I wanted to get some advice regarding window suppliers. I have narrowed it down to two options;

1. Iroko Triple glazed windows U value 1.0 from Carey Joinery
2. Iroko Triple glazed windows U value 1.1 from another window supplier in the south.

There is a cost difference of €5,000 between the two (I wont say which are dearer so as not to prejudice the advice). I just wanted to get some advice as to which company I should go with?


----------



## NHG (1 Mar 2011)

Why do you want triple glazing? Have you got large glazed areas. Unless it is a 42mm triple glazed unit the uValue will be the same as a double glazed unit but alot dearer


----------



## WEAQ (1 Mar 2011)

is the company a supplier of the window or manufacturer?.there is a great difference, especially if things are wrong from order as suppliers take longer to rectify things as manufacturers can sort most things out pretty quickly.how many windows are involved as iroko is a specialised hardwood and to have only 2 quotes seems a bit odd .i deal with the trade but could recommened 4 or 5 different suppliers if you need .


----------



## BMD (1 Mar 2011)

They are both manufacturers. there are ~ 30 windows. I have got in the region of 10 quotes but have narrowed it down to these two companies as they represent the best value.

On the other question, I have alot of glazed areas and the U value on the triple is better than on the double.

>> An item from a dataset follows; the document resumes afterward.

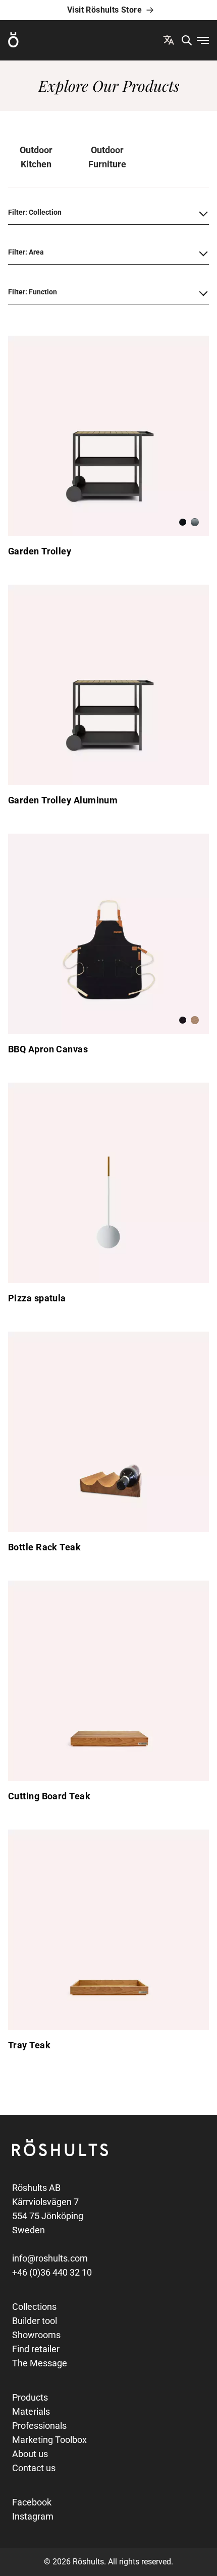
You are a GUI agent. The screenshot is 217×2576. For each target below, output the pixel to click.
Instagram (32, 2516)
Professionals (39, 2425)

Carey have a six year guarantee while the other company has 10 years


----------



## Brigid (1 Mar 2011)

A friend of mine recently switched from a large southern window supplier as they were unable/unwilling to give certificates regarding the u-value in advance of making the order.  It may be something worth considering before you make up your mind.


----------



## WEAQ (3 Mar 2011)

who is the other supplier as without there name i could not testify to there standing in the trade.you can pm me if you want


----------



## BMD (4 Mar 2011)

just PM'd you WEAQ


----------



## BMD (18 Jul 2011)

Went with Carey in the end..great looking window but their level of service after the sale wasn't great. Had a couple of windows that were installed poorly and they were very unresponsive when it came to getting these rectified.


----------